Problem description:
Write the next part of the passage on the Vatican's concordats with dictators, picking up where it stops.

Passage shown:
Protestants have all along denounced such agreements as a flagrant betrayal
of the Church’s ideals, or as examples of the Papacy’s overweening political
ambitions.
But many Catholics are also distressed by what seem now to have been
unsavoury deals. What can be said about them in the present context? To
answer this question, the valuable and academically-sound scholarship of
these authors will be of considerable help.
The first thing to note is, of course, that in each case these Concordats
were concluded at a point before these rulers became so notorious. These
deals are controversial only because of the dictators’ subsequent policies
and crimes.
At the time they were assessed differently. Second, we have to note that
Vatican policy is based on very long-term considerations. As the world’s
oldest diplomatic entity, it is the repository of a centuries-old collective
memory (and equally centuries of secret archives). As John Zeender points
out in his introduction, the Vatican for several hundred years has adopted
the practice of seeking to fix relations with the various nation states and
their rulers through publicly-announced and supposedly legally-binding
agreements. Indeed such concordats have been the favourite instrument of
papal diplomacy since the twelfth century. In the modern era, the loss of
directly-ruled Papal territory on the Italian peninsular made the
consolidation of the Vatican’s influence and power in other lands all the
more urgent. And the awareness of how dangerously unpredictable the actions
of upstart rulers could be prompted attempts to secure the position of the
Church, even at the expense of unwelcome compromise.

Given records:

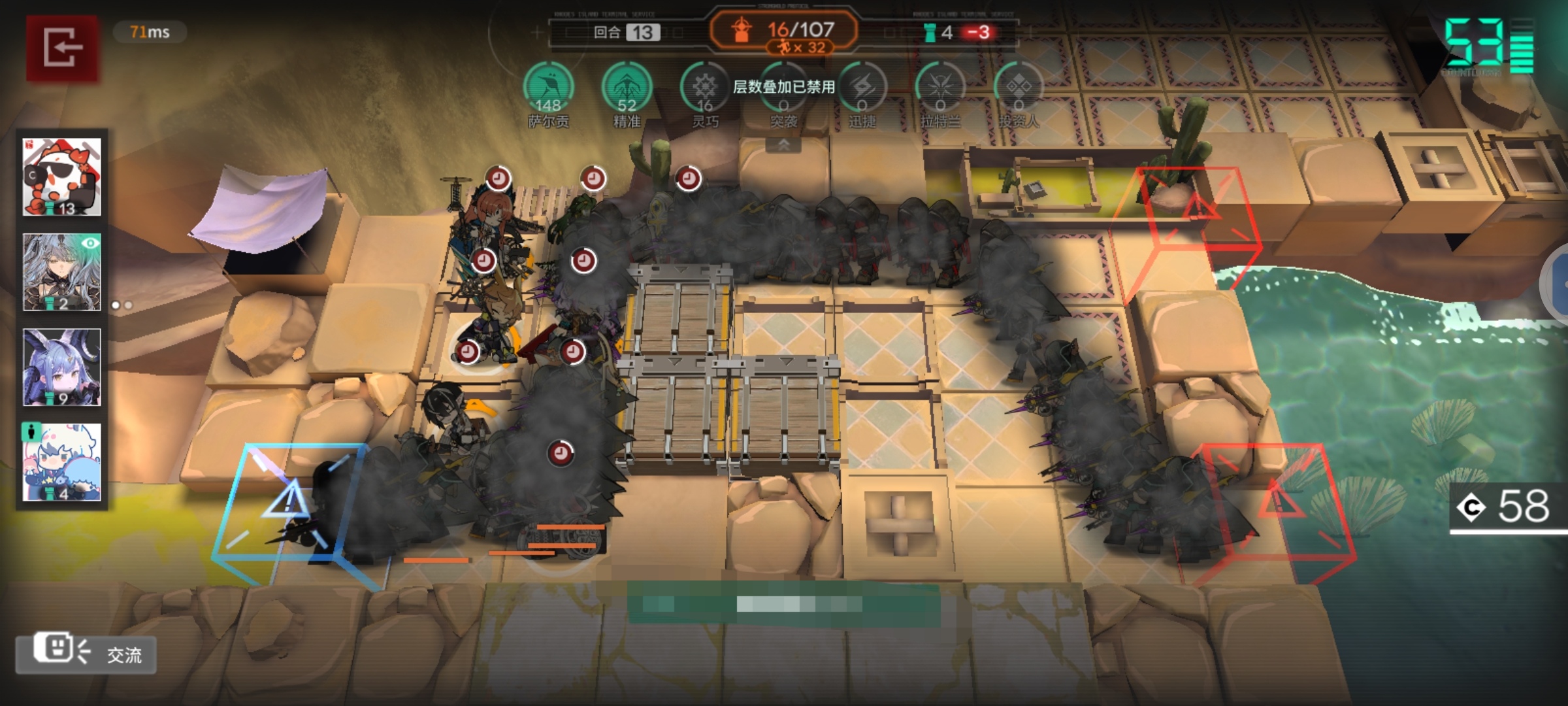The image size is (1568, 706).
Task: Collapse the synergy bar with the chevron arrow
Action: point(783,145)
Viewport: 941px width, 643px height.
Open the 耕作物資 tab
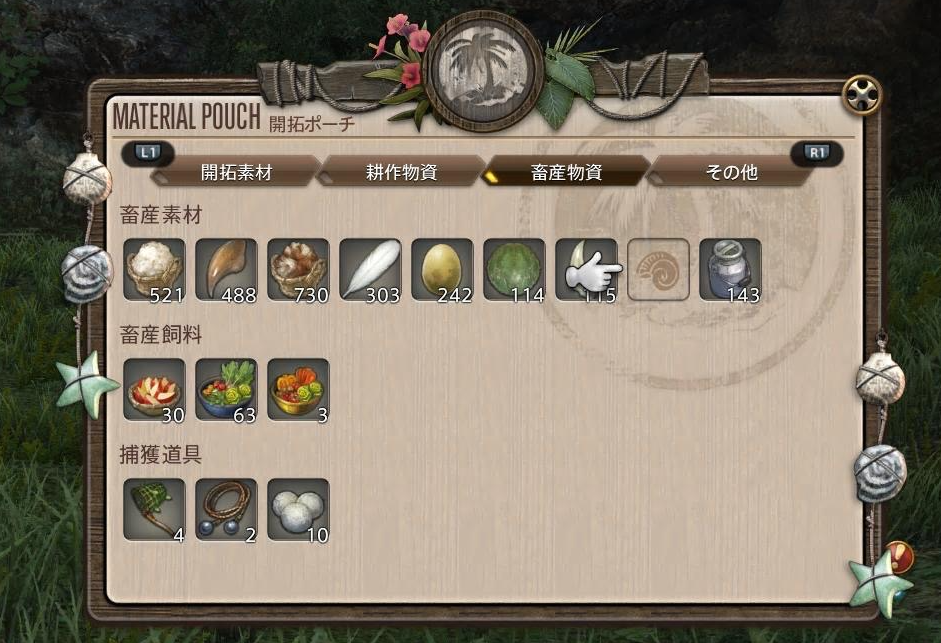(401, 171)
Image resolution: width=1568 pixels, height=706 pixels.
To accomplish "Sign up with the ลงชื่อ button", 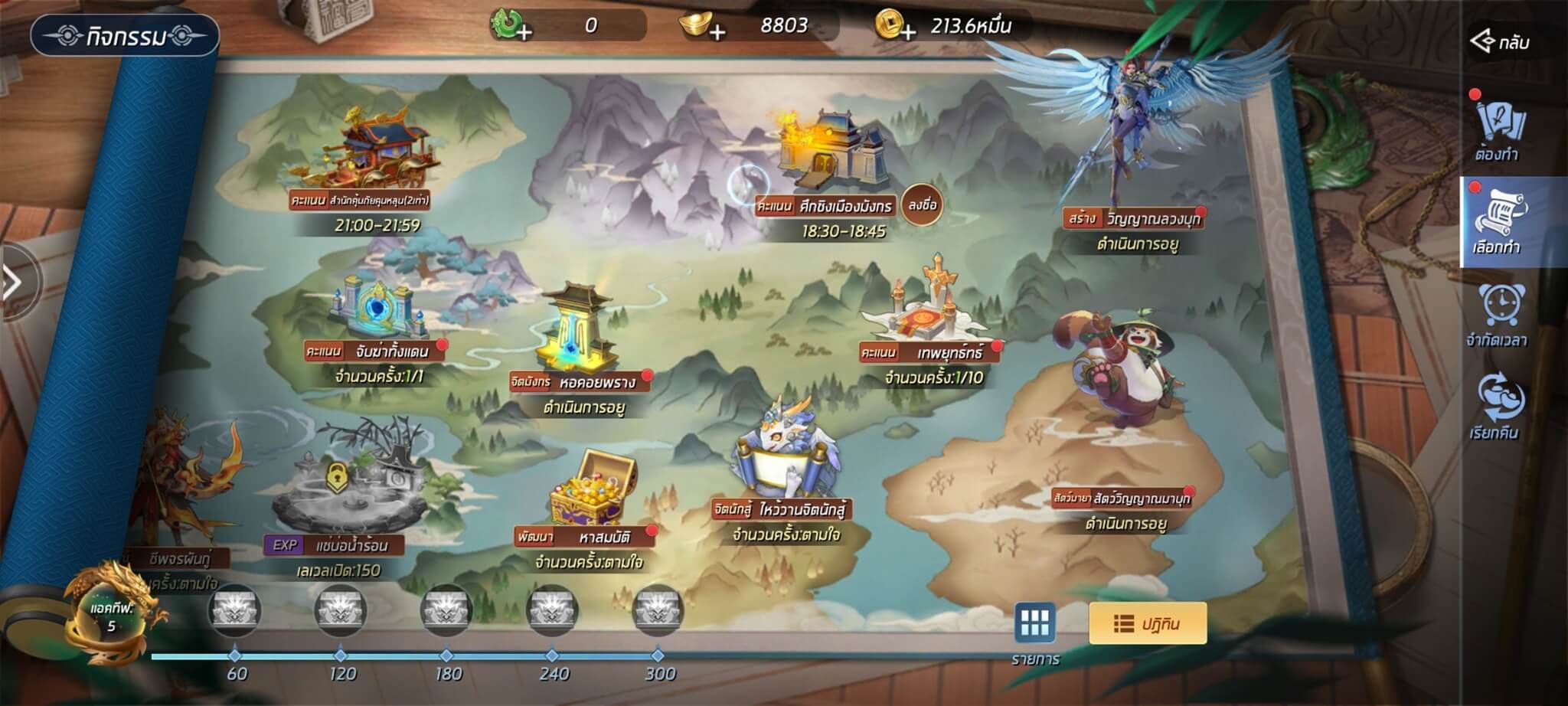I will click(x=921, y=204).
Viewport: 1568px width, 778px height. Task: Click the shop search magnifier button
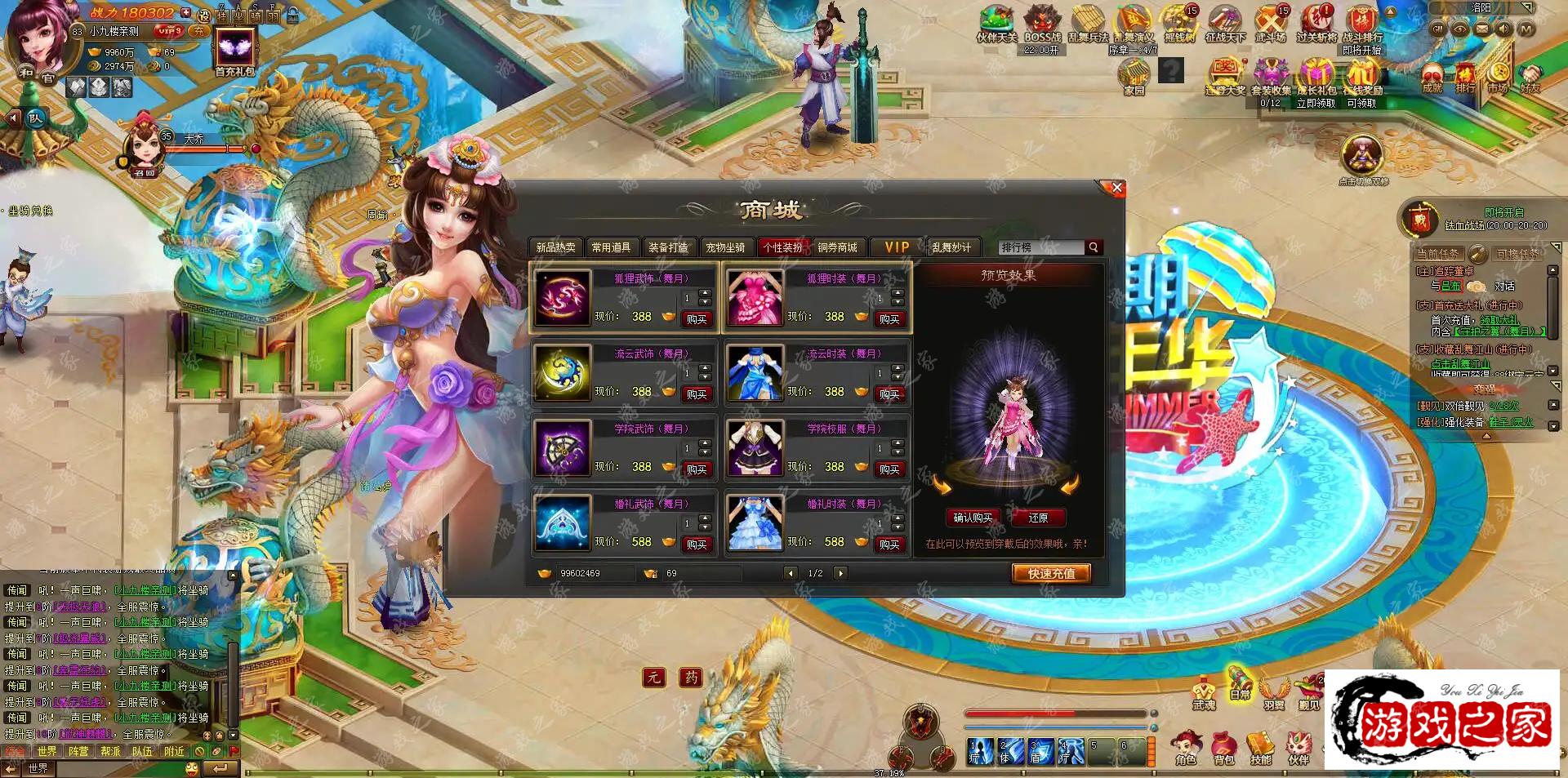click(1094, 247)
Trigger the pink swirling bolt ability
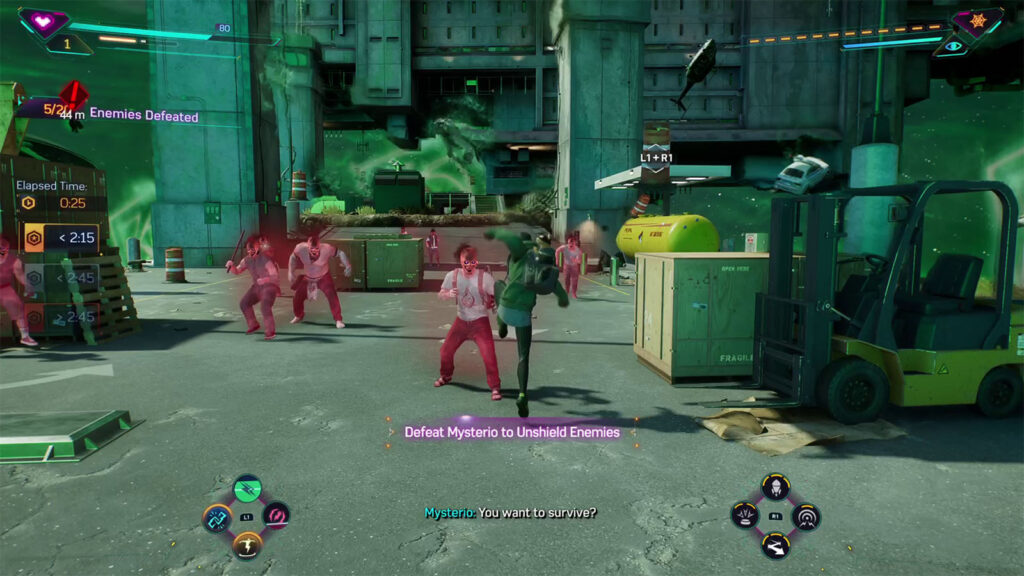The height and width of the screenshot is (576, 1024). pos(276,516)
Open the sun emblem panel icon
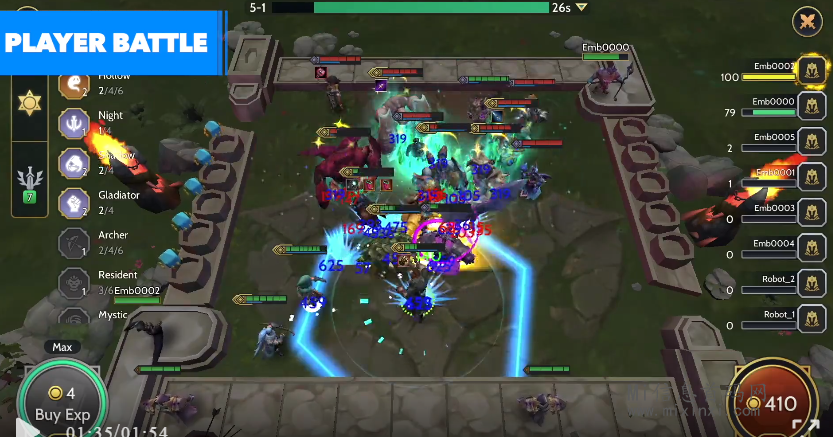Image resolution: width=833 pixels, height=437 pixels. point(28,102)
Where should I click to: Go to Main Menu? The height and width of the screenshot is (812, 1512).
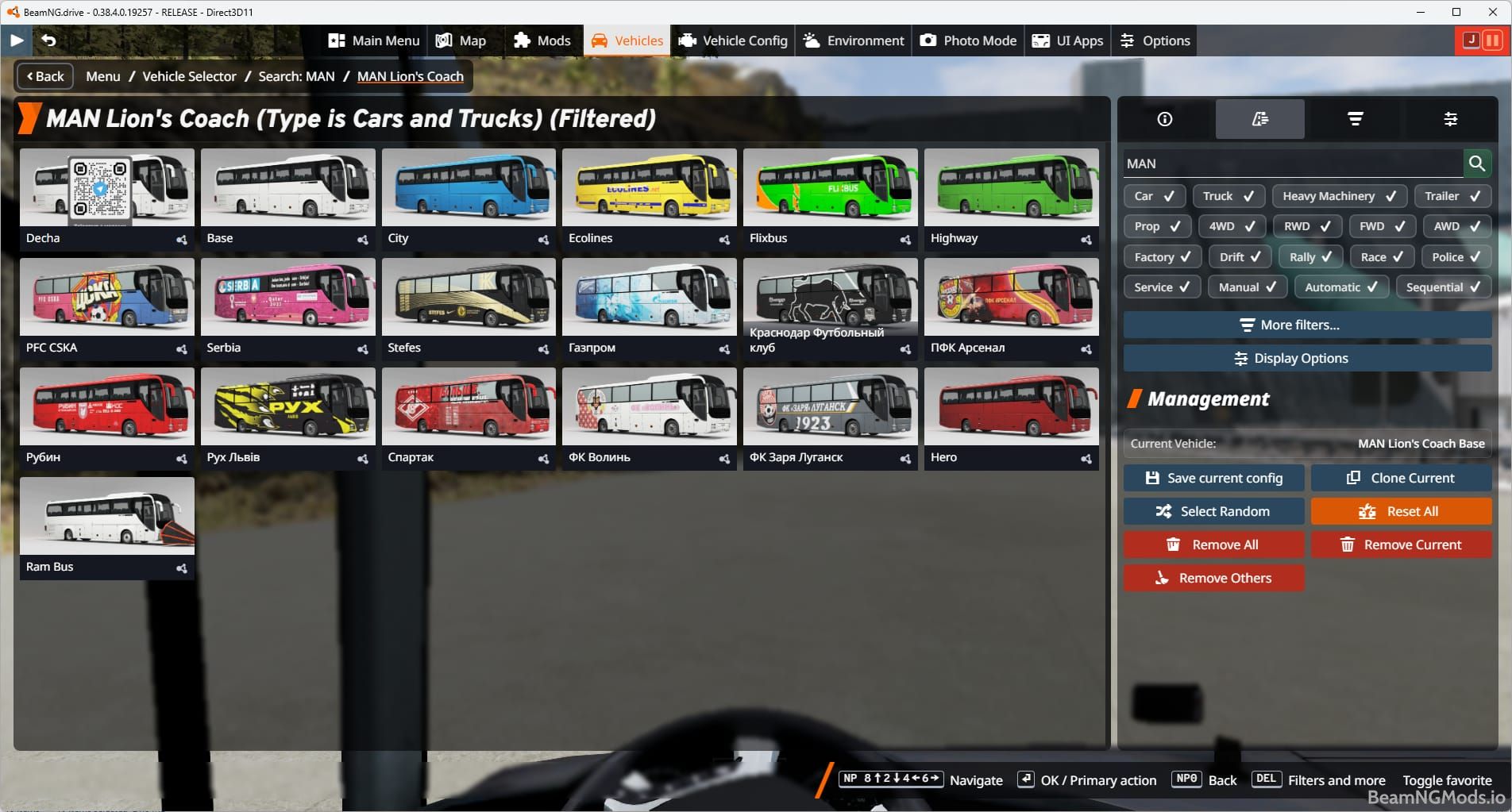(x=373, y=40)
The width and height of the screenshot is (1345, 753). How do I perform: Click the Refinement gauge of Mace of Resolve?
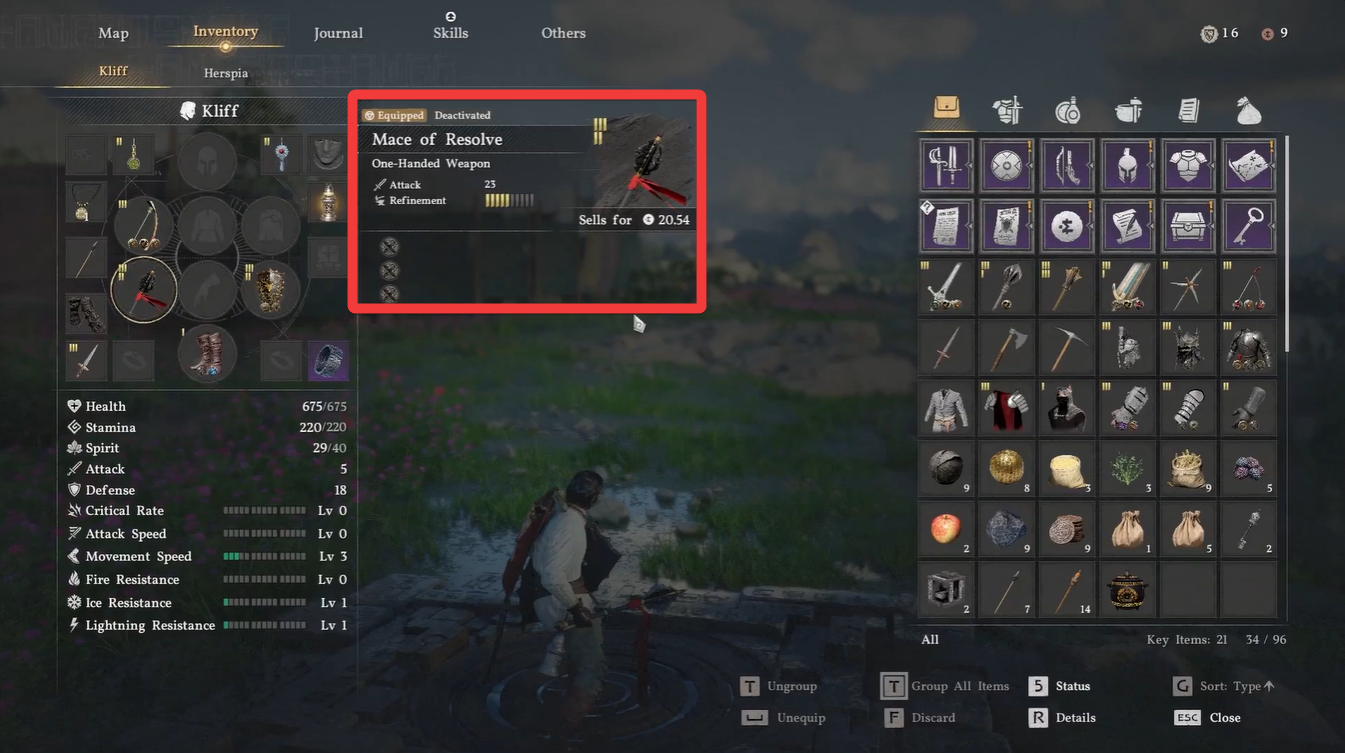[x=509, y=200]
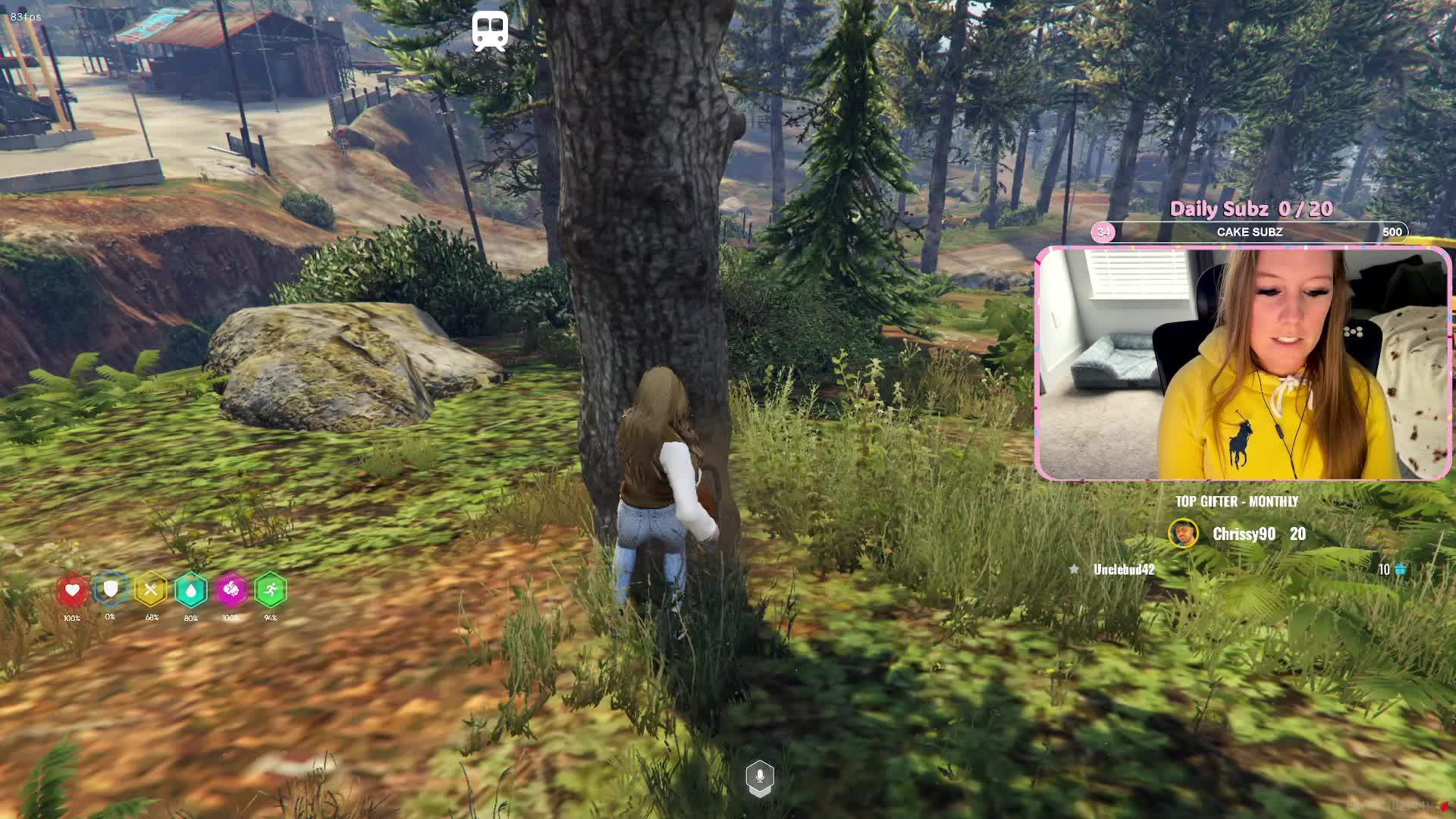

Output below:
William Roberts’ account of the Concordat of 1801 shows clearly enough the
mixture of political and religious factors involved. Despite the convoluted
process of negotiation, this Concordat lasted for a hundred years and became
the model for numerous other such pacts both in Europe and abroad. Napoleon
was pragmatic. Ideology was superfluous. But since morality and stability
were desirable, the Church should be recruited for these tasks. A Concordat
would serve to discredit the surviving royalist and anti-revolutionary
bishops (mostly in exile), while the Pope could be brought to discipline
those of his clergy opposed to Napoleon’s rule. The seizure of church
property could be mitigated by the state’s payment of clergy salaries.
Bishops were to be nominated by the state but confirmed and instituted by
the Pope. Interestingly nothing was said about the future of religious
orders, both male and female, which subsequently were to play so large a
role in French church life. But by the end of the century the rise of
anti-clericalism and attendant secularism in the petite bourgeoisie who
controlled the legislature of the Third Republic led finally to the breach
of 1905, despite the Vatican’s best efforts to retain the status quo.
By 1919, the loss of France, the continuing hostility of Italy, which had
gobbled up the Papal States, the downfall of the Austro-Hungarian Empire, as
Catholicism’s main bulwark in central Europe, and the rising menace of
revolutionary Communism, all impelled the Papacy to seek new alignments.
Pope Pius XI, whose reign began about the same time as the rise of Mussolini
to power, was prepared to accept the inevitable loss of the Papal States and
to seek a new accommodation with Italy. Mussolini, despite his violently
anti-clerical past, was also pragmatic enough to want a settlement. The
Lateran Agreements of 1929 in fact served both sides well, until Mussolini
fell under Hitler’s spell and sought to introduce his antisemitic racial
policy in the late 1930s.The price paid was the abandonment of Catholic
political activities, but none of the Popes actually welcomed this form of
commitment. Treaties, even with dictators, were held to be safer. The
Vatican’s independence, in its mini-state of 108 acres, was hereby secured.
The papal officials finally recognized they were better off abandoning their
former territorial dreams. In return the Church gained broad concessions. As
Frank Coppa rightly notes, only the authoritarian Mussolini, by stifling
criticism, could have granted the Church such an advantageous agreement.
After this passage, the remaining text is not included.